Maybe that’s why my friend Matt Cowan has finally managed to land an interview with Oli for the forthcoming issue of Wired. It’s a great piece, worth the cover price on its own, which finally poses the big question: are the brothers motivated purely by money? Of course not, says Oli. “What galvanises them,” Matt reports, “is winning.” Or, in Oli’s words, “To prove over and over that we’re the best.”
When I shared the above with a female acquaintance who works in banking, she replied swiftly and with one word: “Swoon.” She wasn’t the only one. Just yesterday, I heard a young Israeli PR girl gushing over the Teutonic titan after reading the now-infamous email rant. “What a guy… what a guy,” she kept saying. ”Just imagine what sex with him would be like.”
Based on his email style, I think I can guess: violent, brutal, selfish and unsatisfying. All that talk of crushing the competition and signing investment plans in blood… oh, who am I kidding, I get light-headed just thinking about it. In fact, as the Samwers’ reputation grows, I’ve noticed increasing numbers of women sighing exaggeratedly as their names are brought up – particularly Oli’s.
And it isn’t restricted to PR girls: a young Mädchen working in one of the Samwers’ own start-up portfolio companies, hopelessly in love with the brutality of his regime and his take-no-prisoners approach, emailed me this morning with eight paragraphs of what can only be described as the most uncomfortably awful love poetry I have ever read. The more Oli talks about crushing the enemy, the more, it seems, his female fan base yearns for a taste of the lash.
So what is it about ruthless, psychopathic Germans intent on world domination that makes these ladies go weak at the knees? It’s especially curious since the most ardent fan I could find was a Jew unperturbed by his Third Reich vocabulary. I mean, I’m Jewish (by birth, anyway) and I don’t get it at all.
To answer that question, you could do worse than turn to a little-known genre of cinema that originated in Israel, explained by academics as a quite predictable psychological response to the atrocities committed on the continent in the 1940s. I haven’t the stomach for such material myself, but people who have watched these videos tell me they depict powerful, sadistic men in those uniforms performing humilating sex acts on their charges. Yet it’s the charges who often wield the power in this sexual politic.

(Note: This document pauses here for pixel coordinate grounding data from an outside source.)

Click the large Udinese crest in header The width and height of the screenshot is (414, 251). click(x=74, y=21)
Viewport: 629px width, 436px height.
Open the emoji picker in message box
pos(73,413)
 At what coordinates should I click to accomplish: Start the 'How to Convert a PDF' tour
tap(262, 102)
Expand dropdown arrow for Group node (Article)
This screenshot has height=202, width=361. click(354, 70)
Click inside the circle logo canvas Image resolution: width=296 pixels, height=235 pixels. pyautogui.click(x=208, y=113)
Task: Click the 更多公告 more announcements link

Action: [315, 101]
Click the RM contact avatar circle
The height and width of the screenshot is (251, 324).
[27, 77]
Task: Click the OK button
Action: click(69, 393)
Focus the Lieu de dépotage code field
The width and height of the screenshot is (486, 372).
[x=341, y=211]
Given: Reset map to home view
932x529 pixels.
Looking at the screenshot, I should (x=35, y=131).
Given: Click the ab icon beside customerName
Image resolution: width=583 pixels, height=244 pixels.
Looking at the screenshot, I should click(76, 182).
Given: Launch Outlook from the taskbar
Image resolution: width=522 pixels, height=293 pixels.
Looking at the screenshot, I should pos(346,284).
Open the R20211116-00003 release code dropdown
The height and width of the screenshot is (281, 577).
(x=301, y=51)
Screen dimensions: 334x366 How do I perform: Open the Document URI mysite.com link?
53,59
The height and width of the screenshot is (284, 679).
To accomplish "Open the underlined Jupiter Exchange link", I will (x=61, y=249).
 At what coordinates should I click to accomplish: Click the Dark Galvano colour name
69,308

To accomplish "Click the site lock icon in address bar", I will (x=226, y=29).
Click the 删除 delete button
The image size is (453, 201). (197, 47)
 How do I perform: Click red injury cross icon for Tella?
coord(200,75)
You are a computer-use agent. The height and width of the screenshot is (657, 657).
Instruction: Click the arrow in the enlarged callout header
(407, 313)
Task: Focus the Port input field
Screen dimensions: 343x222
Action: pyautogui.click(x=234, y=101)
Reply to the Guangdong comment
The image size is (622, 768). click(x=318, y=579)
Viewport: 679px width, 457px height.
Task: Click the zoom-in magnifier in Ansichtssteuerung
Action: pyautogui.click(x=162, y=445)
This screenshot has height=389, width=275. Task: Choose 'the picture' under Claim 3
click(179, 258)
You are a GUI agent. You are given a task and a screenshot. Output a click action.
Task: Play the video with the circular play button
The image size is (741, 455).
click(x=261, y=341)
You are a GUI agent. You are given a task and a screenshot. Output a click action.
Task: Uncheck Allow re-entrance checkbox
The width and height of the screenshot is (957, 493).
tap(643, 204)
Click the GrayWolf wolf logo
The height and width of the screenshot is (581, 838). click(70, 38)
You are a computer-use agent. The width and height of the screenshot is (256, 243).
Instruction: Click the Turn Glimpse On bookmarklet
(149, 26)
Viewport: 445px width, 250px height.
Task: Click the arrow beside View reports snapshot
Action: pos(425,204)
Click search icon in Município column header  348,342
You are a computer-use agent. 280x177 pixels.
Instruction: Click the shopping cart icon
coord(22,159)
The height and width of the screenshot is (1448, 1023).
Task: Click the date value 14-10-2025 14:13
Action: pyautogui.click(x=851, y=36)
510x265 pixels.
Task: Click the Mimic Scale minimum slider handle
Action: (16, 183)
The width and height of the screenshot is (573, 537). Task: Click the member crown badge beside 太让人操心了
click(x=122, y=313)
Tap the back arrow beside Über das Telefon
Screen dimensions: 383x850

Indeed, that’s often the case in sado-masochistic pornography – a reminder, perhaps, that sharp-suited Samwer might have a lot of money and a bad attitude, but it’s ultimately entrepreneurs who have the power to make or break him – and it’s their choice whether or not to play ball with his domineering investment strategy.
Of course, if the internet doesn’t work out for Samwer, he could make a fortune on the fetish circuit. Cult soft-porn films such as Canadian Nazisploitation classic Ilsa: She-Wolf of the SS and its sequels are drawn from the Holocaust porn milieu and from the Stalag literature of the 1950s which sprang up in Israel after lurid details of life in the concentration camps started to emerge at Adolf Eichmann’s trial.
More often than not, such stories, pictures and movies depict camp victims in emotional triumph over the oppressive terror inflicted by their captors. Oli may lack Dyanne Thorne’s blonde bob, but he’s not far off her in looks and personality and one gets the impression he takes a similar Schwarze Witwe approach to prior conquests. (Excuse me while I sit down for a second.)
Yet this, sadly, is where the comparison with Rocket Internet ends, because while the nasty, brutal and short approach to intercourse may serve as a fine metaphor for Samwer’s attitude to even his own start-ups, the man has just raised another colossal amount of money to fund his quest for digital Lebensraum, and there is no plucky upstart in sight with the cojones to take on this alluring autocrat.